Not defining terms is a common mistake or omission that many organisations make, but although it causes frustration and confusion, it is not the biggest problem you will face and it is easily rectified.


Do We Have to Call Them Data Owners?


I spend a lot of time helping people become successful Data Governance practitioners, so it is not surprising that I get asked lots of questions about Data Governance. A very common one is about naming the Data Governance roles..  Many people worry about whether it is necessary to use standard or best practice role titles when implementing Data Governance.  By this I mean titles such as Data Owner or Data Steward.

Before I dive into my thoughts on this issue, I’d like to remind you of a quote from Juliet in William Shakespeare’s Romeo and Juliet:

“What’s in a name? That which we call a rose. By any other name would smell as sweet.”

You don’t have to have studied Romeo and Juliet or even seen the play to know the saying “a rose by any other name…” As with many Shakespearean quotes, this one gets used in our everyday lives, and this particular quote resonates with me whenever I get asked the question about role titles. I often find myself involved in such discussions when I start working with new clients.

If you are implementing a Data Governance Framework and have done any “Google” research, you probably have come across a numbers of role titles that you may want to include: Data Owners, Data Stewards, Data Custodians, Data Champions, Information Owners, Data Librarians, Data Producers, Data Consumers, and a host of others, I’m sure.

Personally, I favour a fairly straight-forward set up with Data Owners, Data Stewards, Data Consumers, and Data Producers as the primary roles. However, throughout the numerous Data Governance initiatives that I’ve been involved in, I’ve learned not to be precious about it.

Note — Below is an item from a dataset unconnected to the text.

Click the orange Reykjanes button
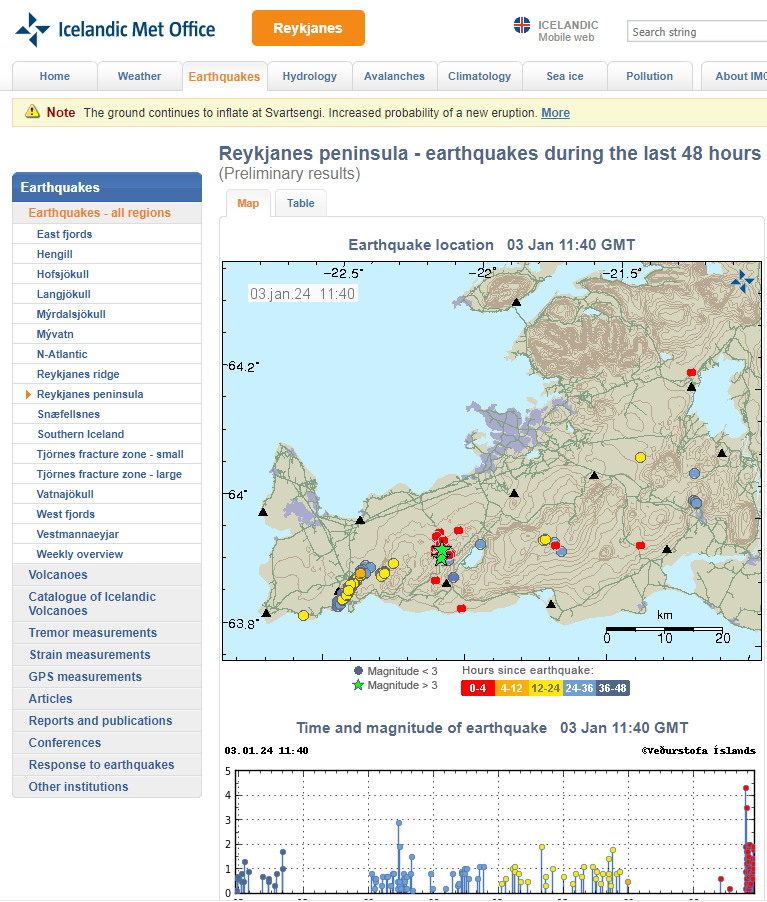Viewport: 767px width, 902px height. click(x=308, y=28)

Through my own personal experience and from watching others, I know how emotive job or role titles can be.  You don’t have to be egotistical to desire the “right” label; it’s human nature to desire recognition for the work we do.

Of course, when we are implementing Data Governance, we are not recruiting and appointing new staff into new roles.  We are identifying the correct existing people to take on some data governance responsibilities.  Remember, however, that even additional responsibilities which do not ostensibly change a job title need to have a descriptive name that fits with company culture. You might be the Finance Director, but you can also say that you are the Data Owner for Finance data.  It is then easy for other people to understand your additional responsibilities.

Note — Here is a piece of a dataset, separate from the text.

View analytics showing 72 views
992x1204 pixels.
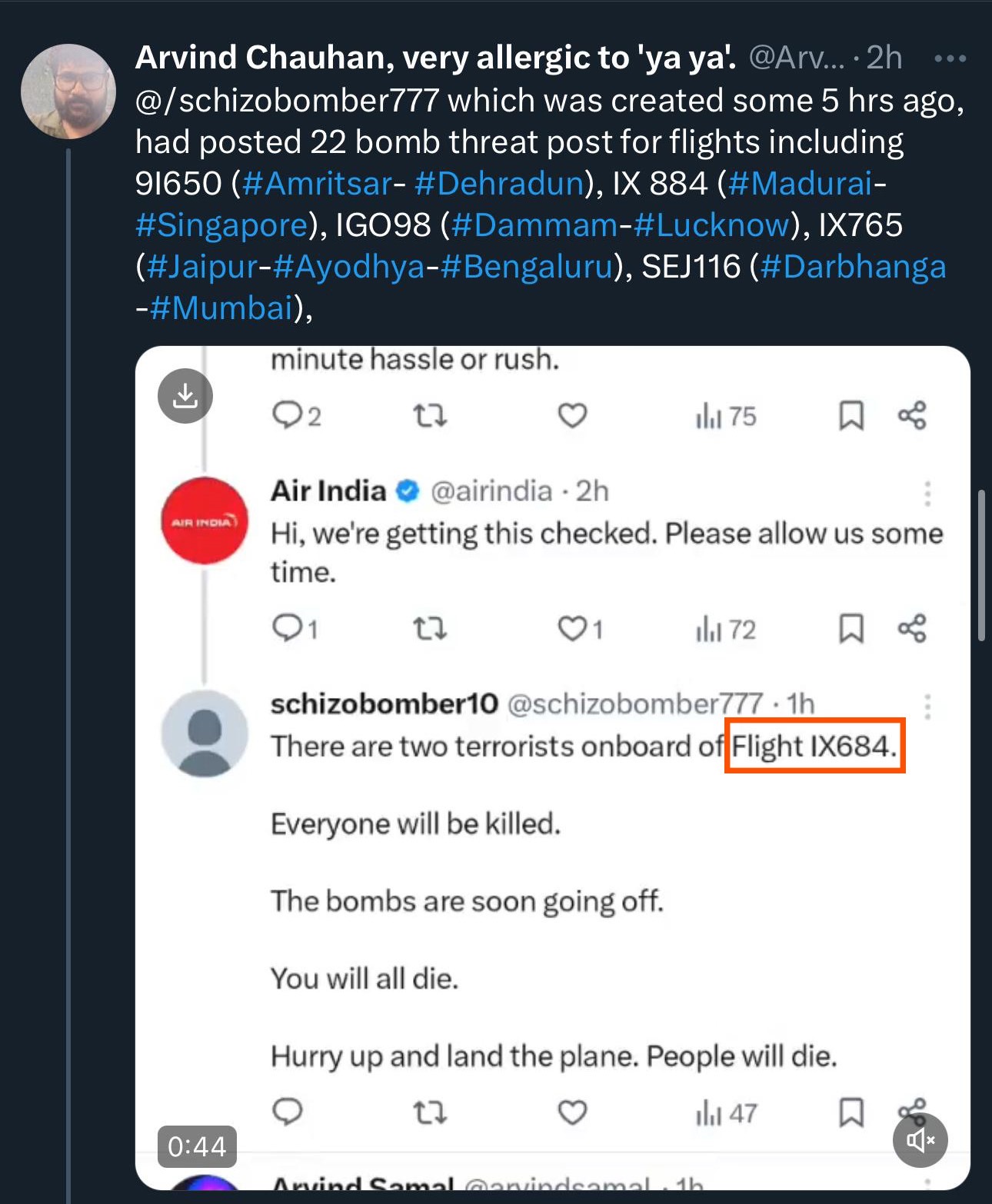pyautogui.click(x=726, y=630)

Role titles are neat things. They enable you to deliver a message about what you are responsible for, succinctly and quickly, so it is no wonder that people like and use them. But what happens if you have the wrong titles? Well, that depends on the culture of the organization, and the individuals concerned. At best, it could lead to confusion and make implementing and embedding your data governance framework more challenging.  At worst, I’ve seen it delay the implementation of the data governance initiative as people waste time in endless debates over what the roles should be called.

What I’ve learned through experience is quite simple: the name is important to a degree (don’t insist on one set of titles if they really aren’t going to work in your organization), but it is critical to define what that role is responsible for and what you need the role holders to be doing in order to make your data governance initiative a success.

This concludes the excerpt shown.